Interest Rate Roundup

Thursday, October 09, 2008

The latest plan to save the world: Direct equity investments in banks

According to several media sources, the latest government plan to save the financial world is to inject money directly into the banking system by exchanging equity for shares in weak banks. This is similar to the plan recently proposed in the U.K. and it makes a good deal of sense. More details ...

From CNNMoney:

"The Treasury Department is "actively" looking at buying equity stakes in some of the nation's banks, according to White House spokesperson Dana Perino.

"At a White House briefing on Thursday, Perino confirmed reports that the United States could soon join the United Kingdom, Iceland and Italy in announcing a plan to inject capital directly into their troubled banking systems.

"These capital injections are something that Secretary Paulson is actively considering," said Perino. She said she couldn't comment on the timing or extent of such investments.

"The move would be made under the $700 billion Wall Street bailout law enacted on Friday.

"The focus of the bailout was a plan to have Treasury buying damaged mortgage-backed securities from banks and financial firms. The aim is to help firms improve their balance sheets and profit prospects and attract capital from the private sector. But the administration is now arguing that direct investment is part of the powers under the act.

"Treasury Secretary Henry Paulson first hinted of such a move Wednesday in a speech about the bailout. He said increasing capital investment in the nation's banking system is one of Treasury's goals, and he seemed to suggest that such capital could come directly from taxpayers.

"The new law gives "broad flexible authorities for Treasury to buy or insure troubled assets, provide guarantees, and inject capital," Paulson said.

"Paulson vowed to "use all of the tools we've been given ... including strengthening the capitalization of financial institutions of every size."

And from the New York Times:

"Having tried without success to unlock frozen credit markets, the Treasury Department is considering taking ownership stakes in many United States banks to try to restore confidence in the financial system, according to government officials.

"Treasury officials say the just-passed $700 billion bailout bill gives them the authority to inject cash directly into banks that request it. Such a move would quickly strengthen banks’ balance sheets and, officials hope, persuade them to resume lending. In return, the law gives the Treasury the right to take ownership positions in banks, including healthy ones.

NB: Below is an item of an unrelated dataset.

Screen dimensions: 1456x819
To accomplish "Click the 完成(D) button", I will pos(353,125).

"The Treasury plan was still preliminary and it was unclear how the process would work, but it appeared that it would be voluntary for banks.

"The proposal resembles one announced on Wednesday in Britain. Under that plan, the British government would offer banks like the Royal Bank of Scotland, Barclays and HSBC Holdings up to $87 billion to shore up their capital in exchange for preference shares. It also would provide a guarantee of about $430 billion to help banks refinance debt.

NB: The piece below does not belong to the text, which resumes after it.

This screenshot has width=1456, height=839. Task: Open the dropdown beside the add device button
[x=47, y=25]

"The American recapitalization plan, officials say, has emerged as one of the most favored new options being discussed in Washington and on Wall Street. The appeal is that it would directly address the worries that banks have about lending to one another and to other customers.

"This new interest in direct investment in banks comes after yet another tumultuous day in which the Federal Reserve and five other central banks marshaled their combined firepower to cut interest rates but failed to stanch the global financial panic.

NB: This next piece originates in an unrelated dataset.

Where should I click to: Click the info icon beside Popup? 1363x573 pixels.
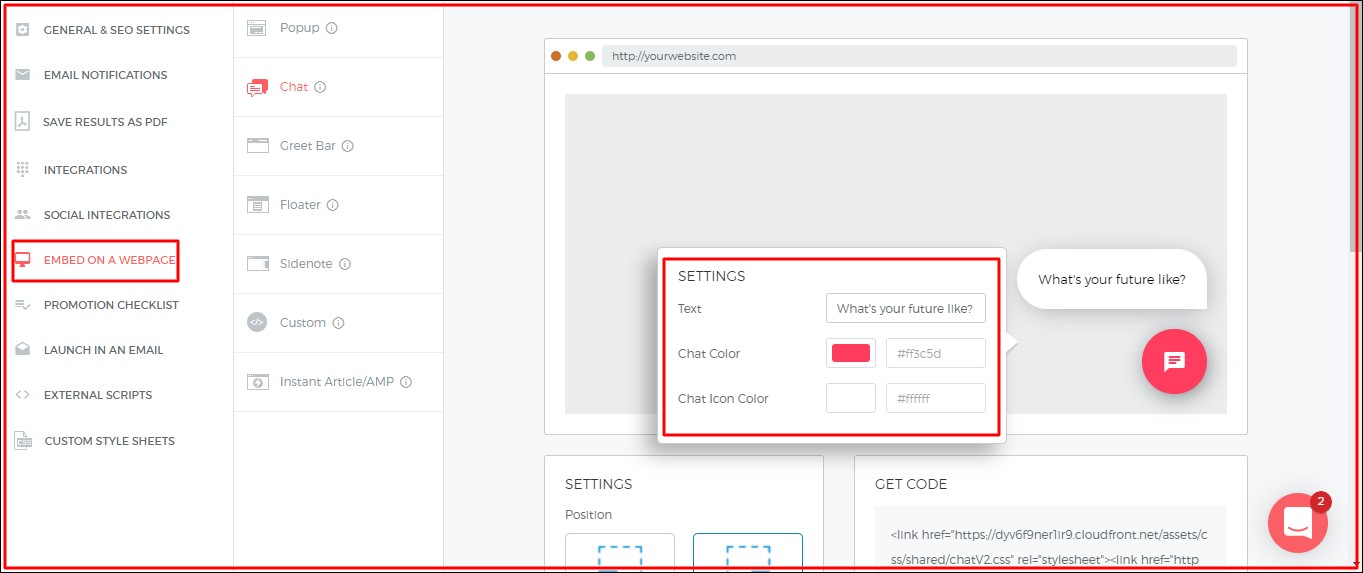coord(332,28)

"In a coordinated action, the central banks reduced their benchmark interest rates by one-half percentage point. On top of that, the Bank of England announced its plan to nationalize part of the British banking system and devote almost $500 billion to guarantee financial transactions between banks.

"The coordinated rate cut was unprecedented and surprising. Never before has the Fed issued an announcement on interest rates jointly with another central bank, let alone five other central banks, including the People’s Bank of China.

"Yet the world’s markets hardly seemed comforted. Credit markets on Wednesday remained almost as stalled as the day before. Stock prices, which had plunged in Europe and Asia before the announcement, continued to plummet afterward. And stock prices in the United States went on a roller-coaster ride, at the end of which the Dow Jones industrial average was down 189 points, or 2 percent."